In football, HiBrits play both ways. Wearing the green strip were Steve Heighway, Ray Houghton, who headed England out of the 1988 European championship, and Kevin Sheedy, who scored against England in the 1990 World Cup. Others include John Aldridge and Andy Townsend. And the HiBrits for England? Wayne Rooney, of course, and, just scratching the surface, four recent captains: Kevin Keegan, Steve McMahon, Martin Keown and Tony Adams.
The HiBrits have been well accepted and are part of the furniture. Many argue that they are now as English as the English themselves. But the HiBrits knew the "otherness" as kids when they closed their front doors and entered a very Irish world of labourers, nurses, spinster auntie Mary and hairy bacon. But this distinction was never clear, and the lines between the tribes—the immigrants and the hosts—were often blurred.
In recent years, HiBrits—who might once have hidden their Irishness, as it put them a bit too close for comfort to the mad drunk in the local park—have begun to revisit their Hibernian side. This metamorphosis mirrors the changing image of Ireland in England. Where once we were feckless, lazy and drunken, the same characteristics are now seen as carefree, liberated and spontaneous.

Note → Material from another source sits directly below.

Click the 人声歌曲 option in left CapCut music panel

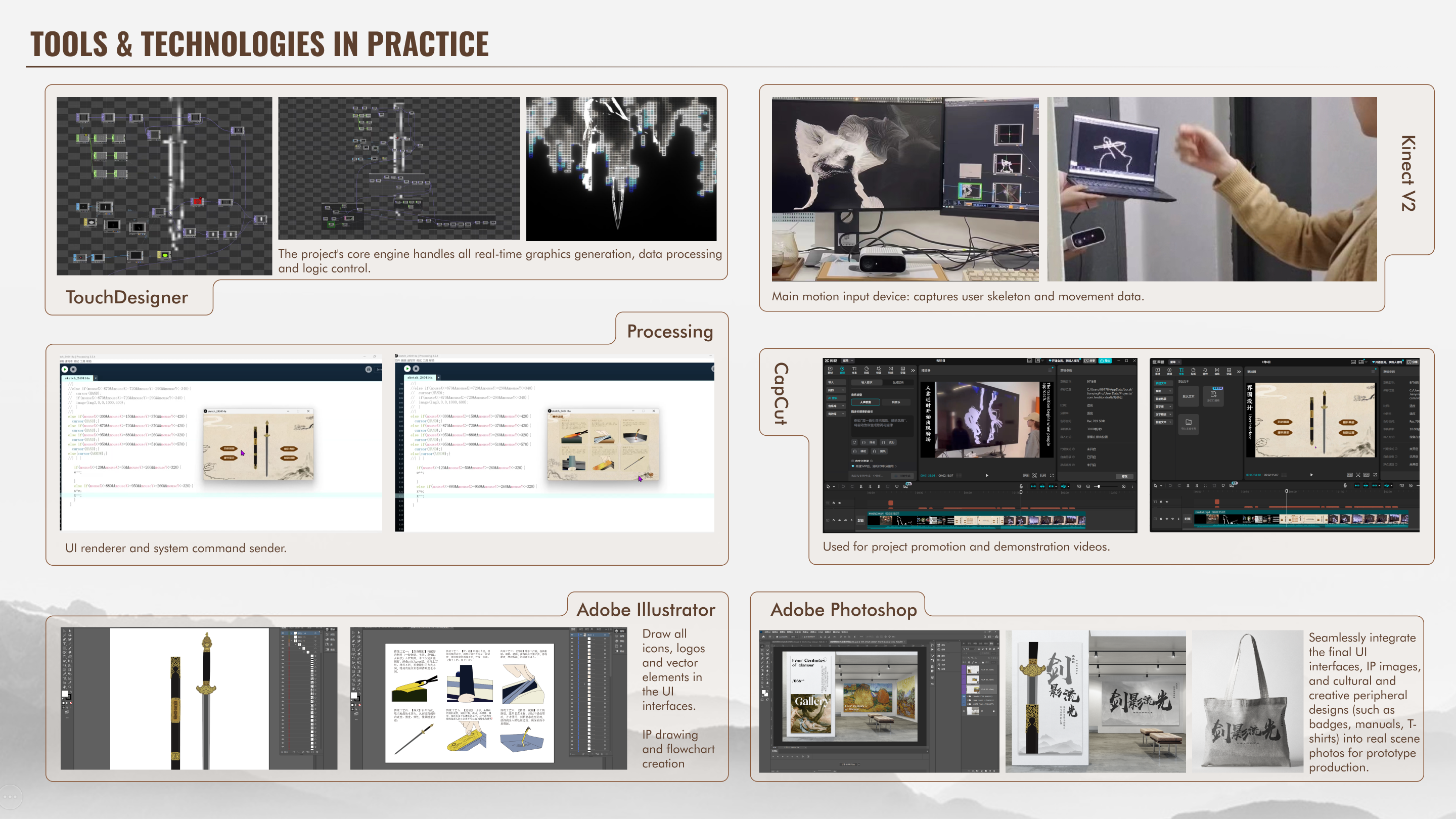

Yet the HiBrits needed England as much as England needed them. It is clear to anyone brought up in the stuffy Ireland of the 1970s or 1980s that these products of mass immigration could never have made it in Ireland. Can you imagine Boy George, Julian Clary or Paul O'Grady—all HiBrits—getting away with cross-dressing in Ireland back then? They still risked being lynched in rural Ireland as late as the early 1990s.
The economic renaissance of Ireland means that the relationship between the two peoples has changed. As Ireland's economic performance surges ahead of England (the Irish are now on average 20 per cent richer than the English) the flow of people and money is reversing.
For the past 200 years, the poorer Irish emigrated to England and the richer English invested their money in Ireland. Today the opposite is the case. According to the last Irish census, the English are the largest ethnic minority in Ireland. Over a third of our 600,000 foreign-born population comes from Britain. Meanwhile, the Irish are now the largest foreign investors in British property. Last year, 53 per cent of all deals done with foreigners in the London market were done with the Irish. Landmark buildings like Battersea power station, Harvey Nichols and Bishopsgate have also recently been snapped up by Irish oligarchs.
What will happen to the HiBrit tribe and their place in English popular culture? Where will the next Morrisseys, Lennons, Lydons and Gallaghers come from? And will second-generation English immigrants in Ireland be the font of a new type of Irish creativity?
The Irish used to be England's poor cousins, providing cheap labour for the English economy and turning run-down areas into Irish ghettos. In turn, England saved millions of Irish from destitution in a country that seemed incapable of economic advance. These migrants in turn spawned the HiBrits who have marked English popular culture and added to the mix that makes the English who they are. Their presence over the coming generations will be missed by both tribes.